Personal information
- Nickname: Super Ratón
- Born: April 13, 1997 (age 29) Olavarría, Buenos Aires, Argentina
- Height: 1.70 m (5 ft 7 in)

Sport
- Country: Argentina
- Sport: Pádel
- Position: Drive (right-side)
- Rank: 3rd (PP)
- Partner: Alejandro Galán

Achievements and titles
- World finals: 2022, 2024
- Highest world ranking: 3rd (2025)

= Federico Chingotto =

Argentine padel player

Federico Chingotto (born 13 April 1997 in Olavarría, Buenos Aires, Argentina) is an Argentine professional padel player. He currently holds the number 3 spot in the FIP rankings and plays on the drive (right-side) alongside Alejandro Galán. Together, they form the second-best ranked pair in the world.

Until the end of 2022, he played alongside Juan Tello, with whom he maintained a great relationship, both on and off the court, throughout more than seven years together, becoming the longest-standing pair on the men's circuit and one of the most beloved by fans.
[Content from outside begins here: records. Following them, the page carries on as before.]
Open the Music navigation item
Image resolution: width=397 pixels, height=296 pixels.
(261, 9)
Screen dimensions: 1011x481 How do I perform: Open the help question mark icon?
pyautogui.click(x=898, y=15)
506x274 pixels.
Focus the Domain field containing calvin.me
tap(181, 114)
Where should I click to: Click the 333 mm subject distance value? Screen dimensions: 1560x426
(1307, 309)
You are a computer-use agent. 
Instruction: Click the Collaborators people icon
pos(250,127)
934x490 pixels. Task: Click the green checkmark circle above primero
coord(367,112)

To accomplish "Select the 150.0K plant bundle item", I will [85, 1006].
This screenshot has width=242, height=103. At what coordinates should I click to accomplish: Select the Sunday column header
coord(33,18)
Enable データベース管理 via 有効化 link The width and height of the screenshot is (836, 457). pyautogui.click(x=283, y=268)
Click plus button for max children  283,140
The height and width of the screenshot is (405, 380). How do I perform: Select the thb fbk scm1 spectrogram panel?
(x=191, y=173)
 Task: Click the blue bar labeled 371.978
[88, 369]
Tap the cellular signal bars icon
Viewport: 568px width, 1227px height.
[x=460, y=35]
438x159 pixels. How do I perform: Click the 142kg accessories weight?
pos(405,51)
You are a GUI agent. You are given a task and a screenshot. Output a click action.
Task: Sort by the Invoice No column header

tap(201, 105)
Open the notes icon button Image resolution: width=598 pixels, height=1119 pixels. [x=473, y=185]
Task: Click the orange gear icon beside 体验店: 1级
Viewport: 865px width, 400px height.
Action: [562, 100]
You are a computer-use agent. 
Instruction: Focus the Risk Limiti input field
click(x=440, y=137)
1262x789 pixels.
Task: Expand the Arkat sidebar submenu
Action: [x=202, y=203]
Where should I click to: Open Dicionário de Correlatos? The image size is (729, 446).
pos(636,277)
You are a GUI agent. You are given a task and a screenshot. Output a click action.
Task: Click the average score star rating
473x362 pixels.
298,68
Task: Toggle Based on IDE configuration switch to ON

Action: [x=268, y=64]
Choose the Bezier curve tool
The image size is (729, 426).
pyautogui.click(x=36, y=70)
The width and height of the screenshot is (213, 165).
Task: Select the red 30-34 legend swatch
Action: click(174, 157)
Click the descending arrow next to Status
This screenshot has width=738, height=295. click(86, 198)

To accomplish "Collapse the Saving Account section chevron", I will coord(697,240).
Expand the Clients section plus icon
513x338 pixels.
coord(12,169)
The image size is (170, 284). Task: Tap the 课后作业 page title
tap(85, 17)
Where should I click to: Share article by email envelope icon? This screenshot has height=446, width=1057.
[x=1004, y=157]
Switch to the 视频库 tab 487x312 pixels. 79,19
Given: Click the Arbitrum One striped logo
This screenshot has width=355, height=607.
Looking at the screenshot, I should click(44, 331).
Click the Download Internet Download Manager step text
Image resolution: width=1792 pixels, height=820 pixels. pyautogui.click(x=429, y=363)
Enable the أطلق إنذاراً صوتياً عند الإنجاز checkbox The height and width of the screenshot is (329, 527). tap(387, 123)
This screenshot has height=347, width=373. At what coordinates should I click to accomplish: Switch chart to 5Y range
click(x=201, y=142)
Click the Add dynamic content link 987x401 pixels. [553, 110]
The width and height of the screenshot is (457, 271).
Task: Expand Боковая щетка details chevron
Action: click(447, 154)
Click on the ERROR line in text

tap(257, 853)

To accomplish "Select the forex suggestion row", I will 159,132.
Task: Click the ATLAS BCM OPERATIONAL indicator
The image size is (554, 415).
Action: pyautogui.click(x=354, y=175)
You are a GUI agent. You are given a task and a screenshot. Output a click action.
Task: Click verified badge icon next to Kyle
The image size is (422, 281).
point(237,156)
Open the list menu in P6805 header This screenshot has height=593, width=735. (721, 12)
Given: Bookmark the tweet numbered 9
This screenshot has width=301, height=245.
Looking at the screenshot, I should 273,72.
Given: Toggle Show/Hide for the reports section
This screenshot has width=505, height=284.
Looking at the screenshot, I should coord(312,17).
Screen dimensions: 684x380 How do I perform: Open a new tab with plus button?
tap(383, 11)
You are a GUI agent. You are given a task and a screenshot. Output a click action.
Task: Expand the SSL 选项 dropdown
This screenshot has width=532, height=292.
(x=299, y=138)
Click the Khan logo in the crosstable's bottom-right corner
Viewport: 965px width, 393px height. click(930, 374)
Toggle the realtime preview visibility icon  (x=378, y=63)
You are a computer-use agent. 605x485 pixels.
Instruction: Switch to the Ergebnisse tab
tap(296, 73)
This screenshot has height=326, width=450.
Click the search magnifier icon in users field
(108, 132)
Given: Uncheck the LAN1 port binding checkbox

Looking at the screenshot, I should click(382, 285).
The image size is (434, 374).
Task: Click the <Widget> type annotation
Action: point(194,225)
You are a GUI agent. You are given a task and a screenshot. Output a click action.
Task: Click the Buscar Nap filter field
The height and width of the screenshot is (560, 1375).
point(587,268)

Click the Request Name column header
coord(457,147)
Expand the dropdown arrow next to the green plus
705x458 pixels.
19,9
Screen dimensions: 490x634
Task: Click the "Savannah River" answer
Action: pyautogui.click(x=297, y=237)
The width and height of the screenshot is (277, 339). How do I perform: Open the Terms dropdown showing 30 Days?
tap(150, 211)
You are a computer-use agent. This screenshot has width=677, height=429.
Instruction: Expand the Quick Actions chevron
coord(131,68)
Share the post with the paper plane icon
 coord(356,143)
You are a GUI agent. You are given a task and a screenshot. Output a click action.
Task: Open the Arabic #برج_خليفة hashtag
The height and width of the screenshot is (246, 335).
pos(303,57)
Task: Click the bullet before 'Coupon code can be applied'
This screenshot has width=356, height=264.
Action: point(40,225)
Since 2019, he has consistently ranked among the world's top eight pairs. Despite reaching several finals, his only title came at the 2020 Las Rozas Open, which won without actually playing the final due to his opponent's injury. It was not until December 2023, at the final tournament in WPT history, that he finally won a tournament final, claiming the Master Final alongside Paquito Navarro and winning the tournaments MVP.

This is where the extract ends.